Cultura

CRÍTICA DE CINE

“Verano de 1993” de Clara Simón, verdades fuera de campo

“Verano de 1993”, el debut tras las cámaras de Clara Simón, es una aparentemente pequeña pero punzante y conmovedora historia de iniciación y autodescubrimiento en la que la realizadora catalana narra un episodio verídico de su propia infancia.

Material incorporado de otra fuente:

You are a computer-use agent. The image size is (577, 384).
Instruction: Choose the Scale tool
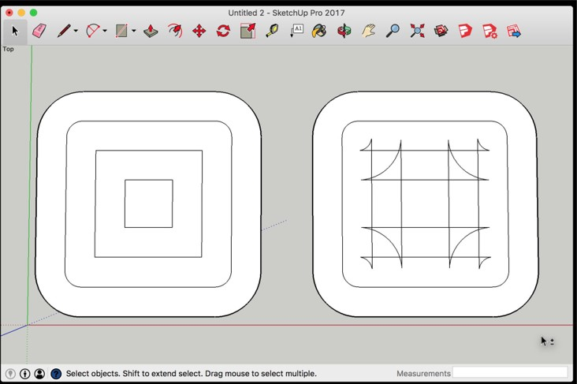pos(248,31)
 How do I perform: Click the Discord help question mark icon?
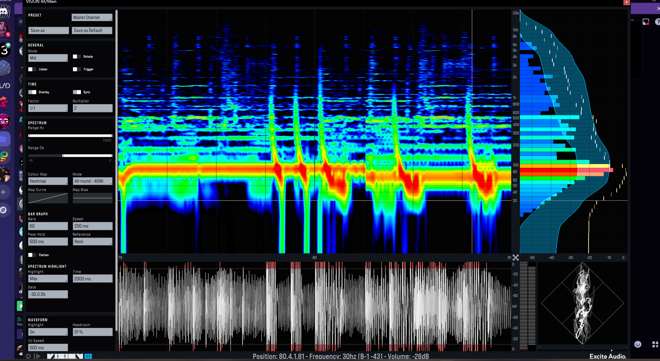pos(657,22)
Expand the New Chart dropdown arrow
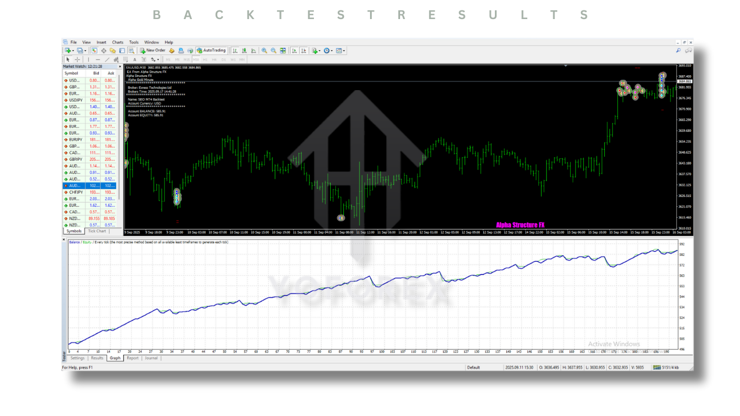The width and height of the screenshot is (740, 416). [73, 51]

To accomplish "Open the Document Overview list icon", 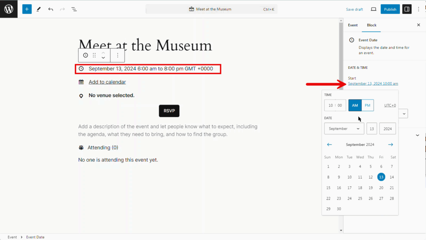I will [x=74, y=9].
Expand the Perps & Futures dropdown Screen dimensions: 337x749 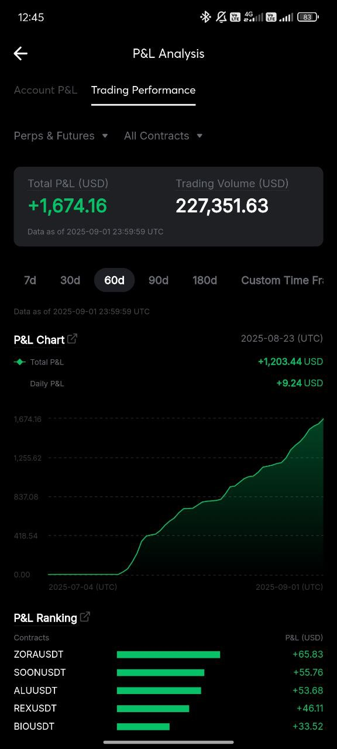tap(61, 136)
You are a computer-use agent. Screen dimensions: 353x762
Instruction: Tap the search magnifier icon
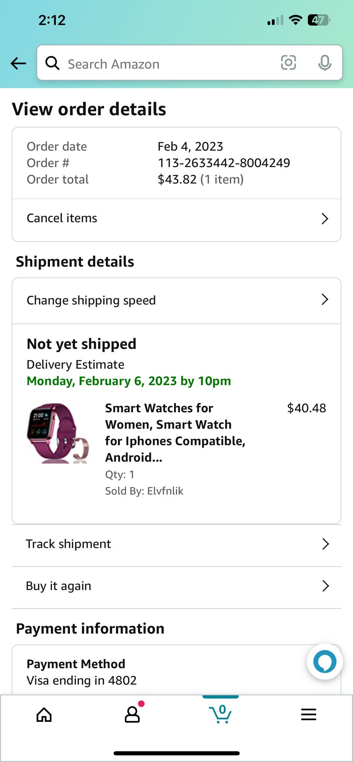click(52, 63)
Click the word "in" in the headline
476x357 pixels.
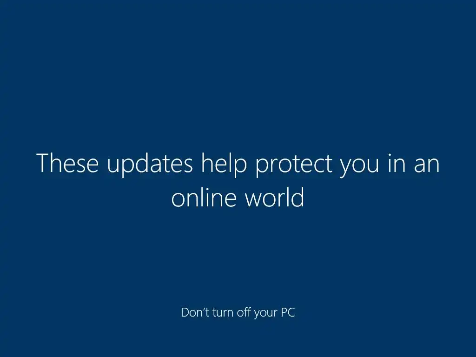click(397, 163)
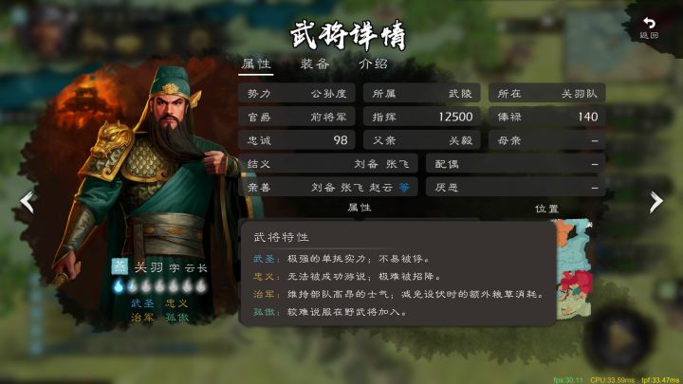Image resolution: width=683 pixels, height=384 pixels.
Task: Open the 装备 tab
Action: pyautogui.click(x=315, y=64)
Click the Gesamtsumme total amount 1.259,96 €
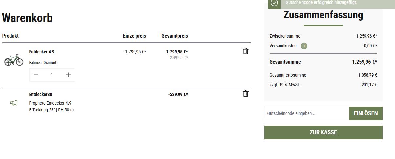Screen dimensions: 395x159 pyautogui.click(x=364, y=62)
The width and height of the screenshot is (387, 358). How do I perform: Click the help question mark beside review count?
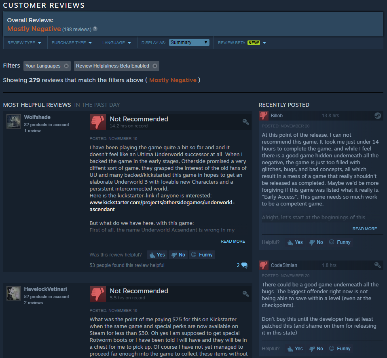95,29
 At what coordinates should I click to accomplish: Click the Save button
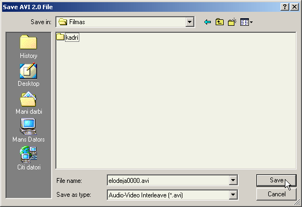[276, 180]
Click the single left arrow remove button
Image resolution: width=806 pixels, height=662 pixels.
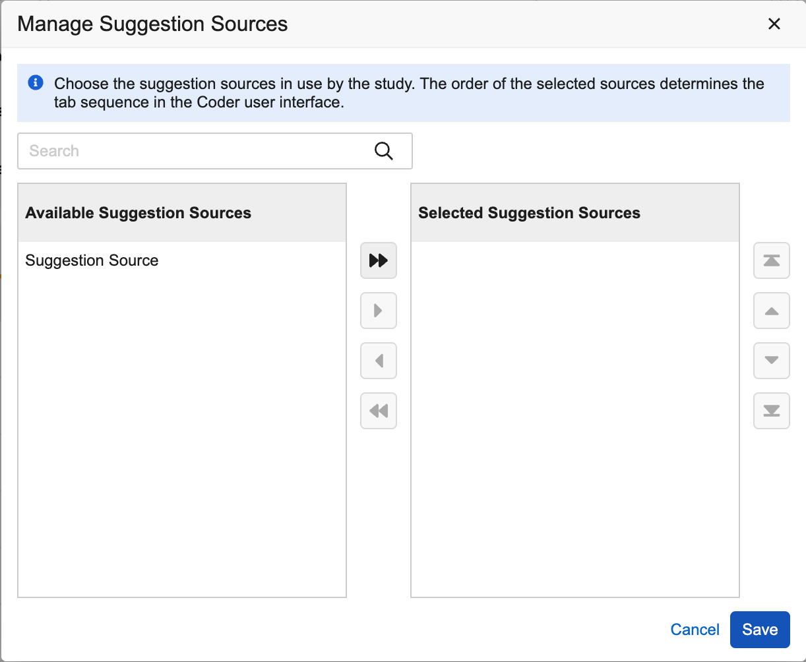(378, 361)
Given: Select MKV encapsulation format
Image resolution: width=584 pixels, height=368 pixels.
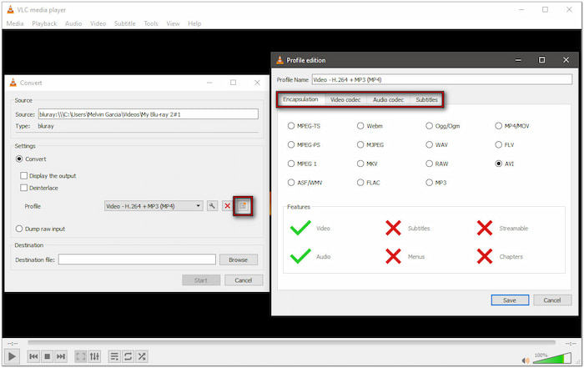Looking at the screenshot, I should (360, 164).
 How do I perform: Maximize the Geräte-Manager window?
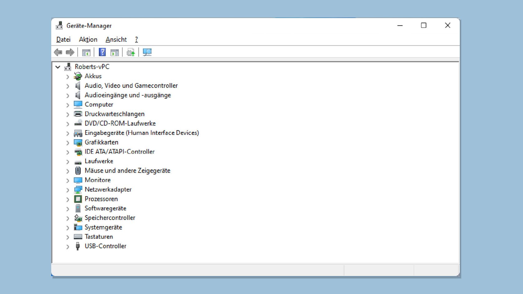[x=424, y=26]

Martes 28 de noviembre | 20:03

El tema del filme es la toma de conciencia de la muerte, el duelo temprano de una niña que pierde a sus padres y es acogida por sus tíos teniendo que integrarse en un nuevo núcleo familiar. Poco después del fallecimiento sus progenitores como consecuencia del SIDA (que como muchos elementos del filme no se nombra, pero está presente fuera de campo), la pequeña Frida pasa su primer verano acogida por sus tíos en el campo donde traba una relación compleja tanto con éstos como con Ana, su prima pequeña.

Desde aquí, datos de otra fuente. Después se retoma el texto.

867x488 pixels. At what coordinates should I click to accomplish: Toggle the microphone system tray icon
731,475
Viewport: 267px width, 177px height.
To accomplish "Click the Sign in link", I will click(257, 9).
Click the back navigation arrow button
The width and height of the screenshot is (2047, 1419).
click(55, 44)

Frida, tras una serie de pequeñas aventuras y desventuras, observadas con meticulosidad pero también con un asombroso naturalismo, pasará la fase del desconcierto y la rabia a la conciencia de la pérdida y la progresiva integración el nuevo ambiente, lejos del tradicionalismo de sus abuelos.

Estamos pues ante un drama desgarrado pero contado sin ningún aspaviento, donde no falta la ironía ni el costumbrismo ni las situaciones de comedia leve, con algo de ese cine de cámara, a la vez moroso y fluido, lleno de sonidos de la naturaleza, imágenes furtivas y diálogos entrecortados de autoras argentinas como Lucrecia Martel o Julia Solomonoff que utilizan la mirada de los niños (en este caso las niñas) como punto de vista privilegiado sobre una realidad crispada observada de forma fragmentada y caleidoscópica, mezclando realismo, dolor quedo y ráfagas de poesía, una poesía que tras su belleza esconde una profunda tristeza.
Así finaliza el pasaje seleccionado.